In our next step, we will initialize a Poincaré Ball Manifold and project the values on that manifold by using the exponentional map at point 0 and back into the euclidean space. We will also pick out two points so we can track how they move. And add a grey circle at the edge of the Poincaré Disk.

from torch_hyperbolic.manifolds import PoincareBall
import math

curvature = 1
point_indices = [1, 14]

ball = PoincareBall()
x_balled = ball.expmap0(x, c=curvature)
x_back_euclidean = ball.logmap0(x_balled, c=curvature)
fig, axes = plt.subplots(ncols=3, nrows=1, figsize=(15,5))

for ax, values, title in zip(axes, [x, x_balled, x_back_euclidean], ["Euclidean", "Hyperbolic", "Back to Euclidean"]):
    ax.scatter(values[:, 0], values[:, 1], s=1, c=colors)
    ax.scatter(values[point_indices, 0], values[point_indices, 1], s=3, c="r")
    radius = 1/math.sqrt(curvature)
    circle2 = plt.Circle((0, 0), radius, color='lightgray', fill=False)
    ax.add_patch(circle2)
    ax.set_title(title)

as you can see, our values are now on the 2-dimensional Poincaré Ball Manifold, i.e. the Poincaré Disk. The disk has a radius of 1/sqrt(c) where c is the curvature of the manifold. We can use different curvatures to see that the transformation of our input values will yield different results:

ball = PoincareBall()
curvatures = [1, 3, 5]

fig, axes = plt.subplots(ncols= 3, nrows=1, figsize=(15,5))

for ax, curvature in zip(axes, curvatures):
    x_balled = ball.proj(ball.expmap0(x, c=curvature), c=curvature)
    ax.scatter(x_balled[:, 0], x_balled[:, 1], s=1,c=colors)

    radius = 1/math.sqrt(curvature)
    circle2 = plt.Circle((0, 0), radius, color='lightgray', fill=False)
    ax.add_patch(circle2)
    ax.set_title("Curvature {}".format(curvature))
    ax.set_ylim((-1,1))
    ax.set_xlim((-1,1))

It might look like out values have gotten closer together, especially with higher curvature. However, distance between points increases exponentially the closer we get to the border of the disk, so the actual distance between points is different to what we might intuit. We can showcase this by calculating the distances between two points in the input space and in the three hyperbolic spaces:

ball = PoincareBall()
curvatures = [None, 1, 3, 5]

point_indices = [1, 14]

fig, axes = plt.subplots(ncols= 4, nrows=1, figsize=(16,4))

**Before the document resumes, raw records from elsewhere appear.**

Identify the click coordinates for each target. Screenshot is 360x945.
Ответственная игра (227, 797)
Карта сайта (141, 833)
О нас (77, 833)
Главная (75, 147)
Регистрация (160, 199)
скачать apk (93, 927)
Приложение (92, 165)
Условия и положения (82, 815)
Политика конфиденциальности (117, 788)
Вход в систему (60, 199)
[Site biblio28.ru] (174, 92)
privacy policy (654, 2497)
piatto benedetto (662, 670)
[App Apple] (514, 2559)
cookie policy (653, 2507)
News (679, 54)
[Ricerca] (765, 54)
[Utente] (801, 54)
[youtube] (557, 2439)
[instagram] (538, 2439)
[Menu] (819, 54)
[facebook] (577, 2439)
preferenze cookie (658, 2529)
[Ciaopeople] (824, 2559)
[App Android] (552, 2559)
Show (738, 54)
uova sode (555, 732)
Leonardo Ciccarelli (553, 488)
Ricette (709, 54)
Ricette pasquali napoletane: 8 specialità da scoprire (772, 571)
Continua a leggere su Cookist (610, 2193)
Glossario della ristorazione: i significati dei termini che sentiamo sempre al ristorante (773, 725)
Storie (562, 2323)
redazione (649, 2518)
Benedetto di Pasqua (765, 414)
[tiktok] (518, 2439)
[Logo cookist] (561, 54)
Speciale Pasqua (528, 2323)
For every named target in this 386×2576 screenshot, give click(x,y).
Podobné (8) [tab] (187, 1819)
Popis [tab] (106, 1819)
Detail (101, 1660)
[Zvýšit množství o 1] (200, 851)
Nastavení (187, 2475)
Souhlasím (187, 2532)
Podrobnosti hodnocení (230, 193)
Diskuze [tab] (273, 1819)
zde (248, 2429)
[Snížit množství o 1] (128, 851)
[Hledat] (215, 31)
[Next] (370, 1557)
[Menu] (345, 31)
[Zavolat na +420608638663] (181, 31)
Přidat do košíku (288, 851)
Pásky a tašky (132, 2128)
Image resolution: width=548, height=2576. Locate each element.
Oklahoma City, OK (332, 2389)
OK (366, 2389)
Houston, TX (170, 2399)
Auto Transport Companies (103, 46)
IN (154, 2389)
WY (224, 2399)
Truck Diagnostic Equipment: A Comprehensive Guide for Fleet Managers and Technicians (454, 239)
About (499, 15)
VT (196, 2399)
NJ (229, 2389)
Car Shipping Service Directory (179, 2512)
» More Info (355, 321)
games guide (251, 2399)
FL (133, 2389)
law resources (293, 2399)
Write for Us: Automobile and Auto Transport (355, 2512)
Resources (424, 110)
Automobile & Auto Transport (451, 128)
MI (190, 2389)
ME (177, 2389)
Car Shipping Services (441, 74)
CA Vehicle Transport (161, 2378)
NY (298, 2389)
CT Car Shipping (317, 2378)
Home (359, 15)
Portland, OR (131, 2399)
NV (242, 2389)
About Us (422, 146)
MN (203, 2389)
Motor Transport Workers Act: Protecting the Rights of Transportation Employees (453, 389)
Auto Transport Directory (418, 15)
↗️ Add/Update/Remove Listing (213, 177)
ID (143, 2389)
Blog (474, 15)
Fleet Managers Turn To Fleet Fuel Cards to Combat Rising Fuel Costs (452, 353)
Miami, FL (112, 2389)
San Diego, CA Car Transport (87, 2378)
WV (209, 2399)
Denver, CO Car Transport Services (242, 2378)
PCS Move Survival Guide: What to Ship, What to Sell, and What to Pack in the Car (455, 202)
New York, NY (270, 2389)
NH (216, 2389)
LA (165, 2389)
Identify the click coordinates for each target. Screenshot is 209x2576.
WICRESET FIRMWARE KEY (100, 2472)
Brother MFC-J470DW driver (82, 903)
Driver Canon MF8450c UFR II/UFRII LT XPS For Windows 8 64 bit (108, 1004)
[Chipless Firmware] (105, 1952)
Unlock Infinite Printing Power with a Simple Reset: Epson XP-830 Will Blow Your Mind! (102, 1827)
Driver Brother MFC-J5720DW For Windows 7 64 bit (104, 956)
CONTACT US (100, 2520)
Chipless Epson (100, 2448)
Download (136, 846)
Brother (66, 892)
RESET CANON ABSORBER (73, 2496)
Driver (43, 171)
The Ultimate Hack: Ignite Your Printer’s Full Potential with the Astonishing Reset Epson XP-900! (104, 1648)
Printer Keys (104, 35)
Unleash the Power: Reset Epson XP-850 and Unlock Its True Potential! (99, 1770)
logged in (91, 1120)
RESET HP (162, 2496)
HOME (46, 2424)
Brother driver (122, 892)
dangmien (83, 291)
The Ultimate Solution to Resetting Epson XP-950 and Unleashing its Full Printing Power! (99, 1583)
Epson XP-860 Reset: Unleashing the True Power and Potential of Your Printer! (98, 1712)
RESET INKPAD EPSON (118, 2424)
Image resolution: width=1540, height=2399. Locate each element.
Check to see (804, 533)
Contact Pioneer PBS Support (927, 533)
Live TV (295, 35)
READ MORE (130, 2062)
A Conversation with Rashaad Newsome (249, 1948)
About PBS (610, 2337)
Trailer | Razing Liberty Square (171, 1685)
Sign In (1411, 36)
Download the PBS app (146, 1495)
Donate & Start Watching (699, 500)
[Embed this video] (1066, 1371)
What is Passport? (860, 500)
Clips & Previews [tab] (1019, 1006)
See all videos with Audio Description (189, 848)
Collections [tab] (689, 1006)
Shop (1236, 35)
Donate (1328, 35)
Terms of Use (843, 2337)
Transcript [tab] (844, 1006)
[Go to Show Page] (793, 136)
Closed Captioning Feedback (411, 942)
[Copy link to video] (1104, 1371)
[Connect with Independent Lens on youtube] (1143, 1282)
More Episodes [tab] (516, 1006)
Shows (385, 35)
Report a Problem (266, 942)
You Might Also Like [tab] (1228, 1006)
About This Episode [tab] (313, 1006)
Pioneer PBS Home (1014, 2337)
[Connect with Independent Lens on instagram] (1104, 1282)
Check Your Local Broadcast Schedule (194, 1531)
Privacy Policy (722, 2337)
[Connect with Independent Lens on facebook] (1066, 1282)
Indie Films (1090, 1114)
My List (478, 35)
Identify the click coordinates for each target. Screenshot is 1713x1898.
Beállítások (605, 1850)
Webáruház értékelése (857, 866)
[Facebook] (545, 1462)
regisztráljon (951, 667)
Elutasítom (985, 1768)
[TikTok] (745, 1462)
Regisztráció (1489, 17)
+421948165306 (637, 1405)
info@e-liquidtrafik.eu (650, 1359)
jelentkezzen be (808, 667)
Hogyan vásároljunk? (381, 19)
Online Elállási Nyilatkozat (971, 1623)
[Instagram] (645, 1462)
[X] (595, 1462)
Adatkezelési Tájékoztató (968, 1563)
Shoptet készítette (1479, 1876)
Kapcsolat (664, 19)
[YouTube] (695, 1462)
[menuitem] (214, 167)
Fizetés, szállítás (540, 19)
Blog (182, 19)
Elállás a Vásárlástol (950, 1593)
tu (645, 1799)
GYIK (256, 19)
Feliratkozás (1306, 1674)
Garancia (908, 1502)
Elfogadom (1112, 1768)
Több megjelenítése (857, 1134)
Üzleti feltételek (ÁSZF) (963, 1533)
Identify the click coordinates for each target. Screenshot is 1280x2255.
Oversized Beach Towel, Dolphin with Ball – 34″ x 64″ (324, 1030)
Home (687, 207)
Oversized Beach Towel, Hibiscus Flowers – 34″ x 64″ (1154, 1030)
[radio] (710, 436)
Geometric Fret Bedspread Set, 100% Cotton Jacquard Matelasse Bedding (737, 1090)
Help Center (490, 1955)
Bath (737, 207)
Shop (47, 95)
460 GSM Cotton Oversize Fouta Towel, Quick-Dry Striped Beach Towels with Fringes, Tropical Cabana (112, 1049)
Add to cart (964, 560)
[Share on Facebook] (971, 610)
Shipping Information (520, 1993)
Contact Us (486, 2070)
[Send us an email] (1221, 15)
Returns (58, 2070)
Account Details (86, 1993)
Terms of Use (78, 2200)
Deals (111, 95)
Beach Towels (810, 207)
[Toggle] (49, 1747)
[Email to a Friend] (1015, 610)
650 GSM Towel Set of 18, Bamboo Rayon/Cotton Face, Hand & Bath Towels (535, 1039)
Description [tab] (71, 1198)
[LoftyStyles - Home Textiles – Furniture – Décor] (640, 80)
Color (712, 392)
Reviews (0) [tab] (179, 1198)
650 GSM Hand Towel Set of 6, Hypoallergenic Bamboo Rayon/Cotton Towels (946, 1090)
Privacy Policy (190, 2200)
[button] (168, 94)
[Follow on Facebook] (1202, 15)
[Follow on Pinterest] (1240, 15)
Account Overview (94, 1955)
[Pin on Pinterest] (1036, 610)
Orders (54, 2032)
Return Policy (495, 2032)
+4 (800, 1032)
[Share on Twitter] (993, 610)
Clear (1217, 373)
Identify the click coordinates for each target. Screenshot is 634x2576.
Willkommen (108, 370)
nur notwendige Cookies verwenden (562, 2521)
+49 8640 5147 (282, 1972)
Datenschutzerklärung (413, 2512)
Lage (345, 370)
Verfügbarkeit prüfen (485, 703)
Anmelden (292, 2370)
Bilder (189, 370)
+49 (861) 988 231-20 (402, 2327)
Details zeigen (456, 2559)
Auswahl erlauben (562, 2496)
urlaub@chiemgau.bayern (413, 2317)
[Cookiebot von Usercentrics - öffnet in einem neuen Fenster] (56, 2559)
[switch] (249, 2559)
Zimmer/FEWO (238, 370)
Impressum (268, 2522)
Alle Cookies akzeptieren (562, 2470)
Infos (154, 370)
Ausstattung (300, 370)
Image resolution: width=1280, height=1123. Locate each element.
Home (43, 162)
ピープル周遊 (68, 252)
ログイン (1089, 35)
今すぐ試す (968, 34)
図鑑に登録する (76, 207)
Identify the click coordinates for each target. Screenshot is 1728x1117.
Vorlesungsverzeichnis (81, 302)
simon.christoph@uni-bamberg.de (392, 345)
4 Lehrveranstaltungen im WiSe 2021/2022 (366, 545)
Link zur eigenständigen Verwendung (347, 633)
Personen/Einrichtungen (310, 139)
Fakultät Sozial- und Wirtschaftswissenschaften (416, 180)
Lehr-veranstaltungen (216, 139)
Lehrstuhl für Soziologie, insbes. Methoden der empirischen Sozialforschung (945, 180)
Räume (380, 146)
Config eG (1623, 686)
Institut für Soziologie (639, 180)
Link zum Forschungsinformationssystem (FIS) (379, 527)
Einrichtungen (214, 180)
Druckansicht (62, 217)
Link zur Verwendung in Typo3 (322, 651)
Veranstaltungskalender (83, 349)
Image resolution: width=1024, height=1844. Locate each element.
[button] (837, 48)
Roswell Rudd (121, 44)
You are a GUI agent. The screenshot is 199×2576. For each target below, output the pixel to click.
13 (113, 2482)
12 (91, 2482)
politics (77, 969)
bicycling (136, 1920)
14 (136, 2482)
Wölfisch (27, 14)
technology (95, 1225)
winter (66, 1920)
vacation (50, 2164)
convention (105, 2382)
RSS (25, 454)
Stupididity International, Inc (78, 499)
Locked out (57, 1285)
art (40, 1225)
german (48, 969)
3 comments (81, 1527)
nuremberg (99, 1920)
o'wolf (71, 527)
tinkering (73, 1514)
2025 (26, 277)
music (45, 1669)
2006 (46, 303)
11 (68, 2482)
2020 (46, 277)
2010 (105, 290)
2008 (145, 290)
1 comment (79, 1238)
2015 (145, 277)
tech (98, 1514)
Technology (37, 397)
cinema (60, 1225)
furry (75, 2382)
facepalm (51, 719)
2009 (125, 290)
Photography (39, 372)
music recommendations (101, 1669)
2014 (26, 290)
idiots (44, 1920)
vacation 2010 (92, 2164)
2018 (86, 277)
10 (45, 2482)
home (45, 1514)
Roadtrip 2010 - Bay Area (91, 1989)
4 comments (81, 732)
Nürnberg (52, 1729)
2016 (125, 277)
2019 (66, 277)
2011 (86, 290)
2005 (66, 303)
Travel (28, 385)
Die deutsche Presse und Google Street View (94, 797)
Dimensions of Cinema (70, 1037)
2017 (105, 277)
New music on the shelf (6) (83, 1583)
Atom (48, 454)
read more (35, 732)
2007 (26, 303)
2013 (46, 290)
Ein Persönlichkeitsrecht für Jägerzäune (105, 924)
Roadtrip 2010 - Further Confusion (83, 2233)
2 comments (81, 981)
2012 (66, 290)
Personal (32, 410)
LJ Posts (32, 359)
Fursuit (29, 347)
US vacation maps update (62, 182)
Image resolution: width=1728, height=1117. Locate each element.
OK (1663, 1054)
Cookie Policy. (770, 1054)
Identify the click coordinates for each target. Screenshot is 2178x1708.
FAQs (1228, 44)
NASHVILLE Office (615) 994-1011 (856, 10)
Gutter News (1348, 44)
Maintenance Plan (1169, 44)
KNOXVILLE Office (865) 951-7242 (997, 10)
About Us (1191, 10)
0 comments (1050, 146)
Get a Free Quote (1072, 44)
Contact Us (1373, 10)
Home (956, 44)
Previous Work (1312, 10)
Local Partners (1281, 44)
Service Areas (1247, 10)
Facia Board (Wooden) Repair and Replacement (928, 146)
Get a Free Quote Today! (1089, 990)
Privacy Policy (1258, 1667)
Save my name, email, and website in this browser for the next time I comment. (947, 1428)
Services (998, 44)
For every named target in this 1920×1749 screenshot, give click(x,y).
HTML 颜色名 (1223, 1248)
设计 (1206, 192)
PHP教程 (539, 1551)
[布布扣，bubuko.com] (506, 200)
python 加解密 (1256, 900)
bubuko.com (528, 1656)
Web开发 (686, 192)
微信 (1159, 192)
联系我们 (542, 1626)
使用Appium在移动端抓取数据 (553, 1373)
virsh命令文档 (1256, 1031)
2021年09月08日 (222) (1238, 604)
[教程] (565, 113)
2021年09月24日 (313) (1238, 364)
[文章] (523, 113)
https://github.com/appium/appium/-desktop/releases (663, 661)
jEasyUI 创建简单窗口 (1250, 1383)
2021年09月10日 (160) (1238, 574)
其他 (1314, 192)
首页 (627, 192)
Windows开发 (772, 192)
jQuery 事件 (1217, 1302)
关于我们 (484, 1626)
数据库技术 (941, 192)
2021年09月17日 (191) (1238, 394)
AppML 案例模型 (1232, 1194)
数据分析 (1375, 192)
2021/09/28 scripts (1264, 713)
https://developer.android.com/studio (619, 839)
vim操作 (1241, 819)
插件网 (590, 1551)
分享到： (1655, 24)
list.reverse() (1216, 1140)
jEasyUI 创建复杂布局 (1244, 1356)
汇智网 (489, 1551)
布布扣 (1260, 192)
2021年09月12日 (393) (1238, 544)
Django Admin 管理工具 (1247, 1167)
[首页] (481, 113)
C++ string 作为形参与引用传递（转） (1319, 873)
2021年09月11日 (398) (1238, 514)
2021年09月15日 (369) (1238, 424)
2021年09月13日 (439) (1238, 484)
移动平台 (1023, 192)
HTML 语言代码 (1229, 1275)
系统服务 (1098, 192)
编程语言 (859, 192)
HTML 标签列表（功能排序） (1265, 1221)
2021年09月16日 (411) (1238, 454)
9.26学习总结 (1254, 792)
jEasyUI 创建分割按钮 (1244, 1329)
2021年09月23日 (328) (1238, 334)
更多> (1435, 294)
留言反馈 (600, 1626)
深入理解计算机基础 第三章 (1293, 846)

for ax, curvature in zip(axes, curvatures):
    if curvature is None:
        ax.scatter(x[:, 0], x[:, 1], s=1, c=colors)
        ax.scatter(x[point_indices, 0], x[point_indices, 1], s=5, c="r")
        distance_x = x[point_indices[0], 0] - x[point_indices[1], 0]
        distance_y = x[point_indices[0], 1] - x[point_indices[1], 1]
        distance = math.sqrt((distance_x ** 2) + (distance_y ** 2))
        ax.set_title("Input Space\nd={:.2}".format(distance))
    else:
        x_balled = ball.proj(ball.expmap0(x, c=curvature), c=curvature)
        ax.scatter(x_balled[:, 0], x_balled[:, 1], s=1, c=colors)
        ax.scatter(x_balled[point_indices, 0], x_balled[point_indices, 1], s=5, c="r")
        distance = math.sqrt(ball.sqdist(x_balled[point_indices[0],:], x_balled[point_indices[1], :], c=curvature))
        radius = 1/math.sqrt(curvature)
        circle2 = plt.Circle((0, 0), radius, color='lightgray', fill=False)
        ax.add_patch(circle2)
        ax.set_title("Curvature {}\nd={}".format(curvature, round(distance, 1)))
        ax.set_ylim((-1,1))
        ax.set_xlim((-1,1))

Now, lets repeat this process with two points that are closer to the origin:

ball = PoincareBall()
curvatures = [None, 1, 3, 5]

point_indices = x.pow(2).sum(dim=-1).argsort()[0:2].tolist()

fig, axes = plt.subplots(ncols= 4, nrows=1, figsize=(16,4))

for ax, curvature in zip(axes, curvatures):
    if curvature is None:
        ax.scatter(x[:, 0], x[:, 1], s=1, c=colors)
        ax.scatter(x[point_indices, 0], x[point_indices, 1], s=5, c="r")
        distance_x = x[point_indices[0], 0] - x[point_indices[1], 0]
        distance_y = x[point_indices[0], 1] - x[point_indices[1], 1]
        distance = math.sqrt((distance_x ** 2) + (distance_y ** 2))
        ax.set_title("Input Space\nd={:.2}".format(distance))
    else:
        x_balled = ball.proj(ball.expmap0(x, c=curvature), c=curvature)
        ax.scatter(x_balled[:, 0], x_balled[:, 1], c=colors, s=1)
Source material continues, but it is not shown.